You don’t have to go back that far, try 2009:

Actually, that doesn’t seem to reflect anything about what happened to industry in Greece in recent decades. The relevant statistics can be found here. Greek industrial production grew slowly from 1995 to 2001, took a small hit in 2001, and then plateaued and remained pretty constant to 2007, and took a nosedive in 2008 with the financial crisis.
Annual Greek industrial production in constant US dollars, seasonally adjusted, from the World Bank Cross Country Data set (link above):

1998 - $2.45 billion
1999 - $2.5 billion
2000 - $2.68 billion
2001 - $2.61 billion
{Greece joins the Euro in 2001}
2002 - $2.62 billion
2003 - $2.63 billion
2004 - $2.65 billion
2005 - $2.61 billion
2006 - $2.63 billion
2007 - $2.69 billion
2008 - $2.58 billion
2009 - $2.34 billion
2010 - $2.2 billion
2011 - $2.08 billion
2012 - $2.04 billion
2013 - $1.97 billion
2014 - $2.04 billion
The problem isn’t that the Greek industries were destroyed by German industries upon joining the Euro in 2001, it’s that Greek industry was never a very large segment of the economy to begin with, and has been seriously shrunk by the Financial Crises of 2008 and the recession that followed.

Sorry for getting slightly OT, but why is it that Germany is basically the only Euro country negotiating with the Greeks? Did they buy most of the Greek bonds?

Germany is the big boy in the euro. If Germany doesn’t OK the deal, it ain’t happening.

But I believe German banks do have the biggest single exposure.

I’ve read that private banks and investors have decreased their Greek exposure enormously, and that the bulk of risk now resides with public agencies. Unfortunately, I can’t find good cites on who is actually at risk in the case of default.

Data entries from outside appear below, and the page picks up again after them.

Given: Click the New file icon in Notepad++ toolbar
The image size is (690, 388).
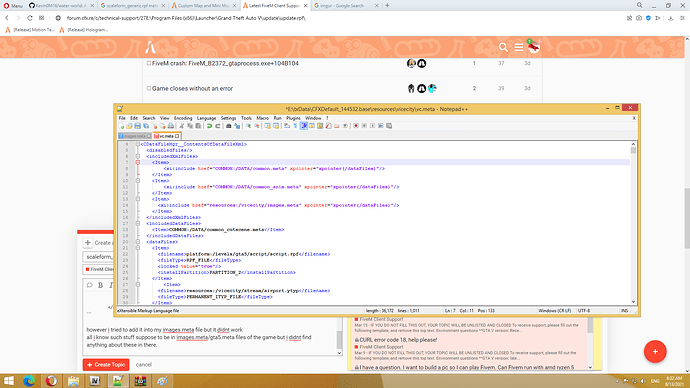Looking at the screenshot, I should 122,126.
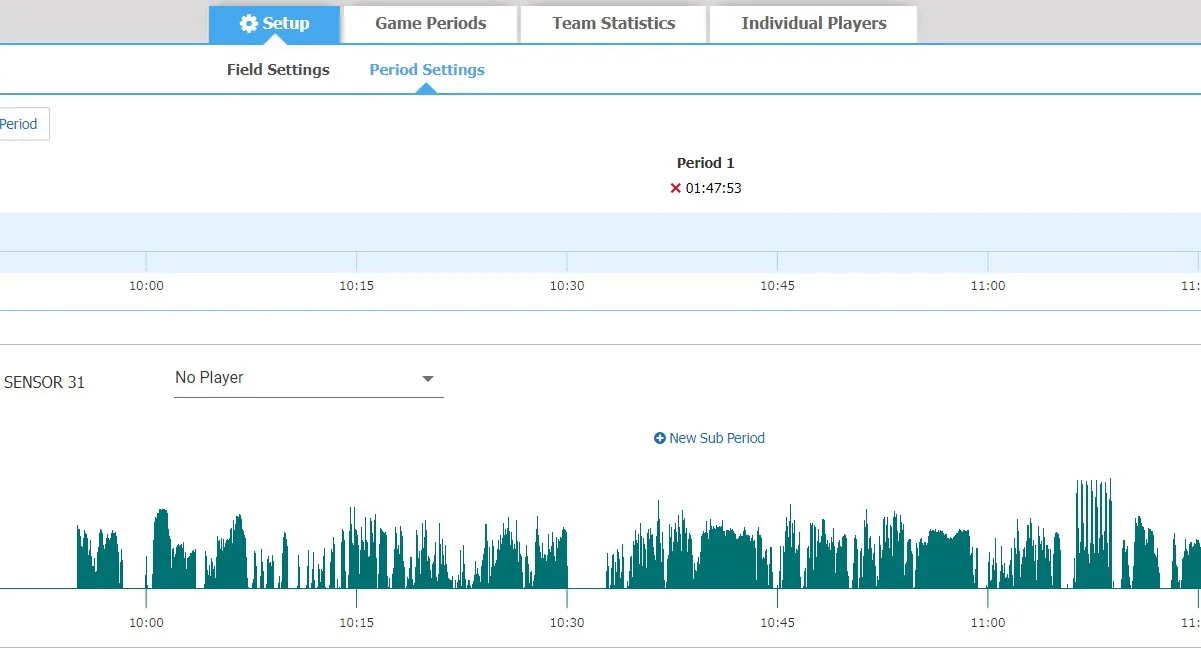The width and height of the screenshot is (1201, 661).
Task: Click the 10:30 mark on upper timeline
Action: 567,285
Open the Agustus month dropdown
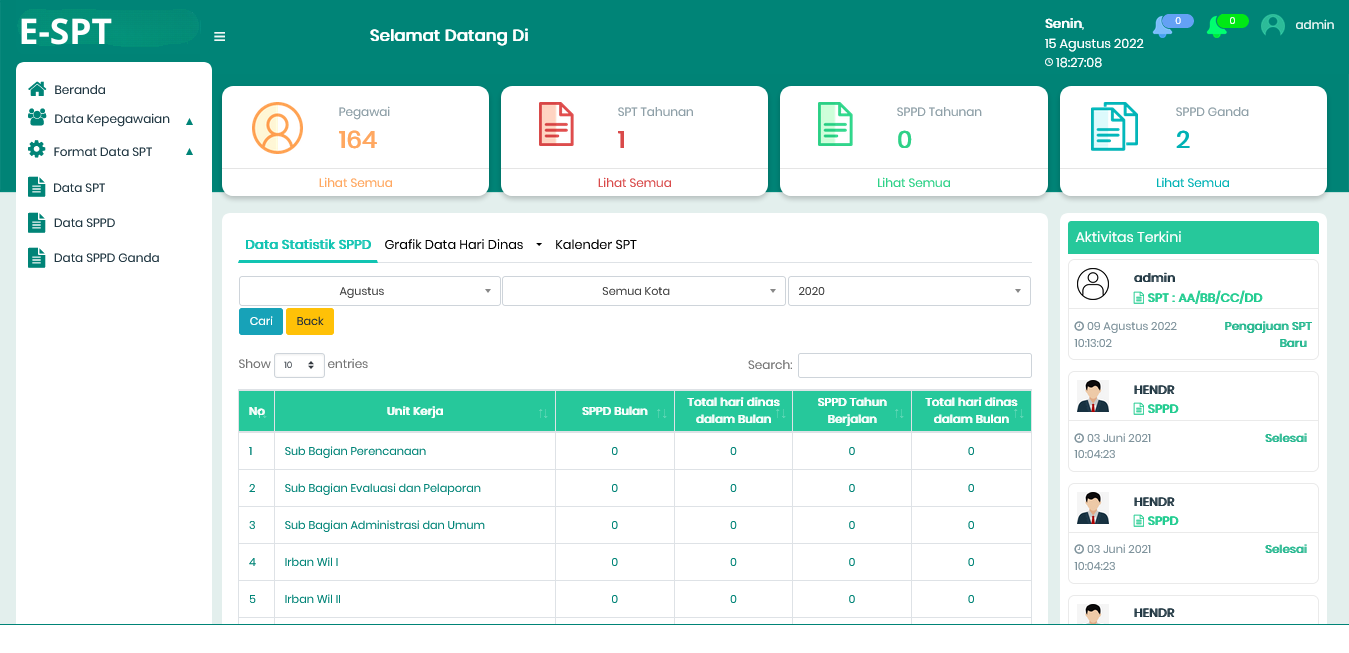1349x653 pixels. [369, 291]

With regard to warrants: they only work within Greece. Greek public servants and pensioners have to take the warrants. They don’t have a choice.

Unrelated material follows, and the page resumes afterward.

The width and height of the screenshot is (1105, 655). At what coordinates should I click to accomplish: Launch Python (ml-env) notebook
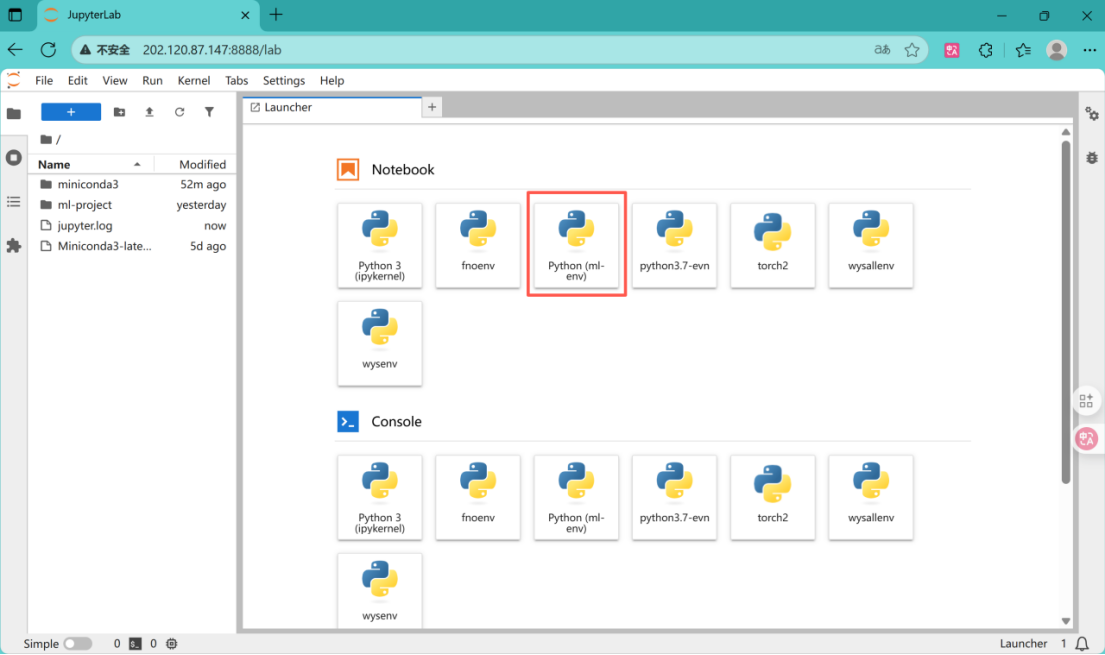[577, 245]
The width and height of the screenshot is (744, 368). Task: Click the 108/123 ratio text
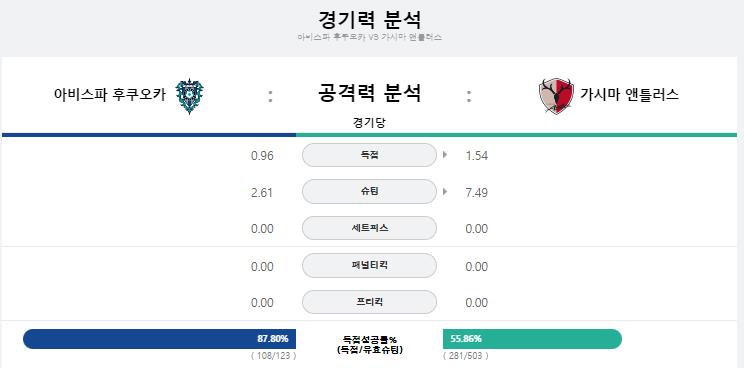(x=273, y=356)
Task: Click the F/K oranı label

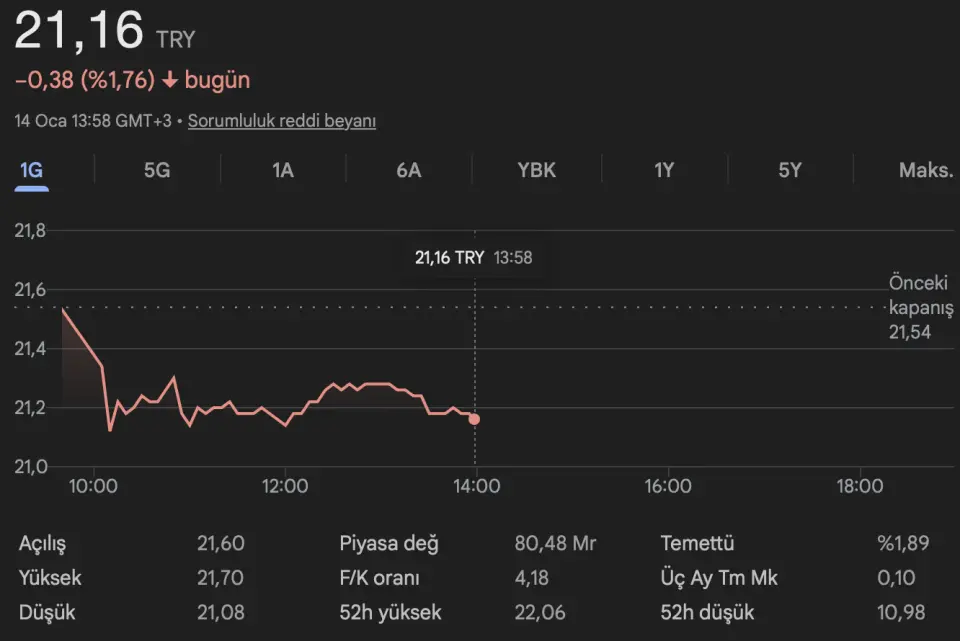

Not so for outside Greece. Anyone dealing with the Greek government could say “Hard currency or no deal. There’s lots of other customers in Europe and the Med who can pay hard currency, so you have to match it.”

Sorry, I may have missed this part - do they have to be accepted by grocery stores and landlords of public servants within Greece? Because that’s where the rubber hits the road.

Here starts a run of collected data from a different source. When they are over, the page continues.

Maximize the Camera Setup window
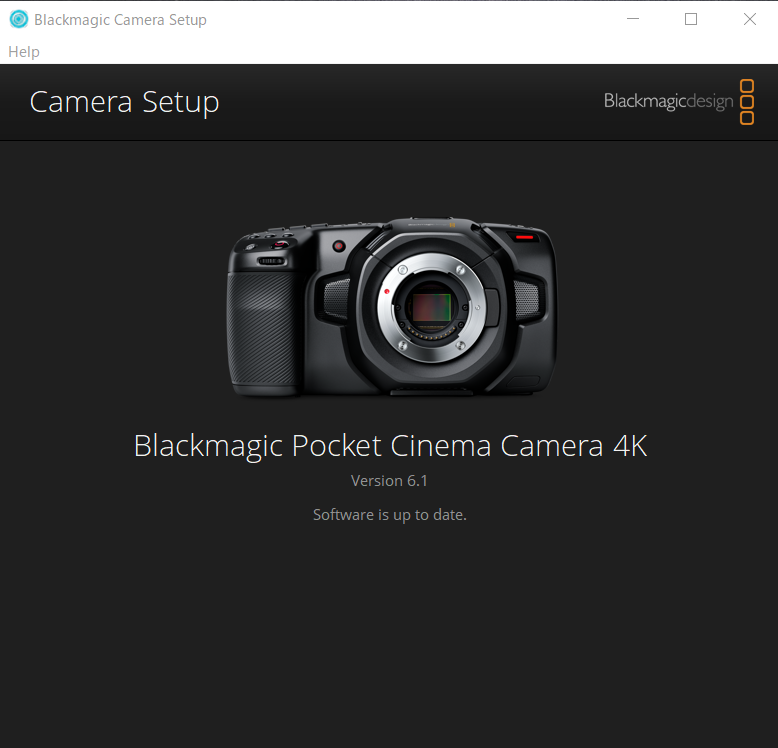This screenshot has height=748, width=778. (x=690, y=19)
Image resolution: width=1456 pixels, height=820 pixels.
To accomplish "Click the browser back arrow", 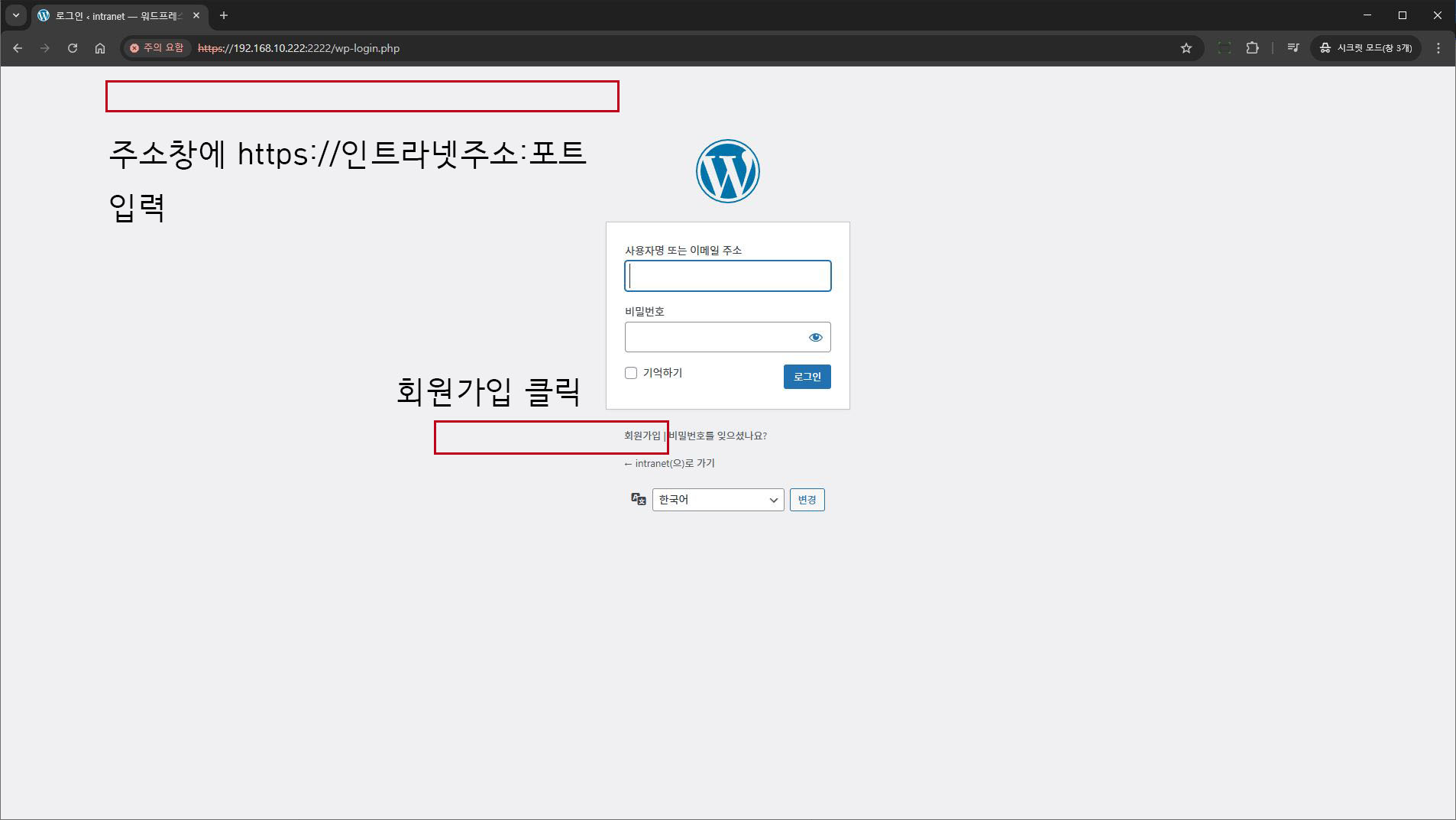I will [x=18, y=48].
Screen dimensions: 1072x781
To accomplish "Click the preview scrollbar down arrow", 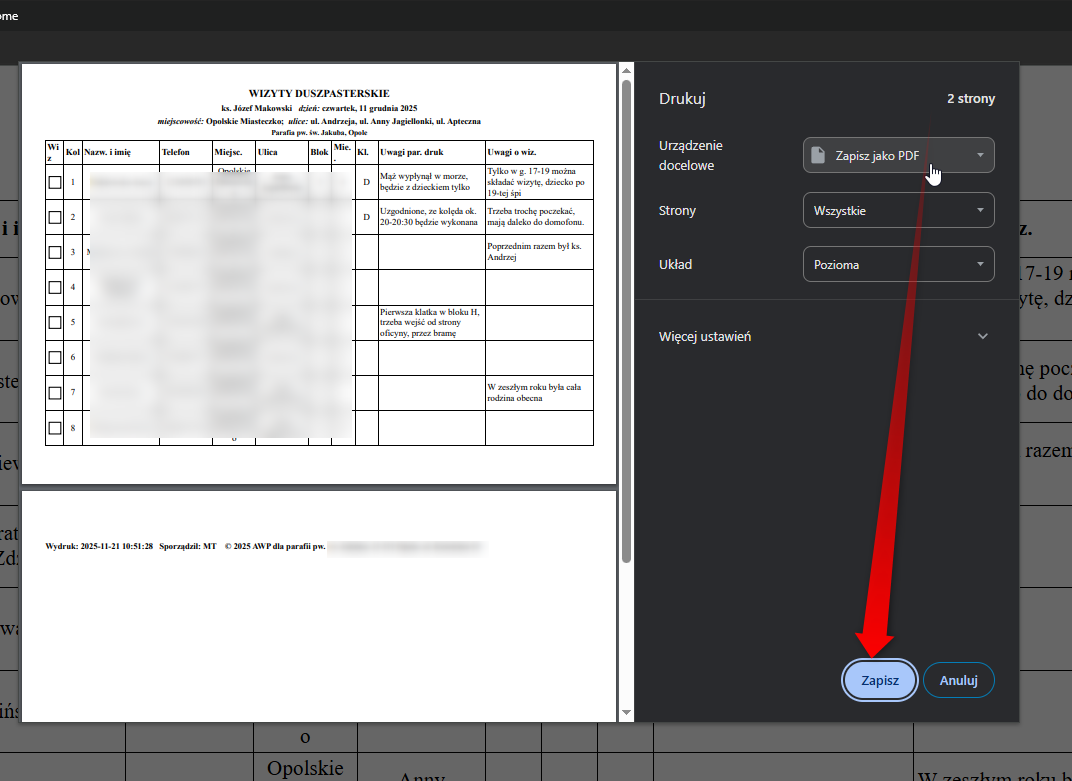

If Larry Leukos the chemistry teacher can’t get groceries or pay the rent, that’s when he’s going to start a meth lab, as mentioned upthread…

A warrant is essentially a replacement currency. The burning question is if/how it will ever be paid. Like any currency, it will quickly find its own value relative to other currencies, based on public perception of its value.

The Icelandic issue, IIRC, was that Iceland’s banks, like the rest of the world, overinvested in those wonderful US mortgage bonds. The Icelandic banks also expanded too fast. When things crashed, the government basically said “we aren’t going to cover the banks’ losses.” It wasn’t a case of the government spending beyond its means, it was a case of “You did business with the banks. Why should the taxpayers bail you out?”

The problem is the world is interconnected. A grocery store buys stock from abroad, but now the stock is selling for script to the locals. How do they buy more bananas? Flour? Cash register paper rolls? Repair parts for their freezers? So the local stores close up, can’t run, no stock. Or they use script to buy Euros at “pennies on the Euro”, so they raise prices by a huge amount, or close up. Every import dealer- same problem. No more car imports, no more car parts. What about gas? The local gas station won’t take script. Half the gas stations close, the traffic stops moving, Athens becomes remarkably pollution free, the old Greek Acropolis ruins are preserved… but like sucks for the average man in the street.

Exactly. The interesting case is that from the American perspective, we have some amount of faith that warrants will be repaid in familiar currency. The Great Depression warrants were repaid in dollars, and the warrants issued by California in the 1990s were repaid in dollars.

But the Greek perspective may be very different - warrants very well might have to bear the load of either a transition to or of becoming the new drachma. And who knows what that might entail? It’s a risk that appears somewhat difficult to quantify.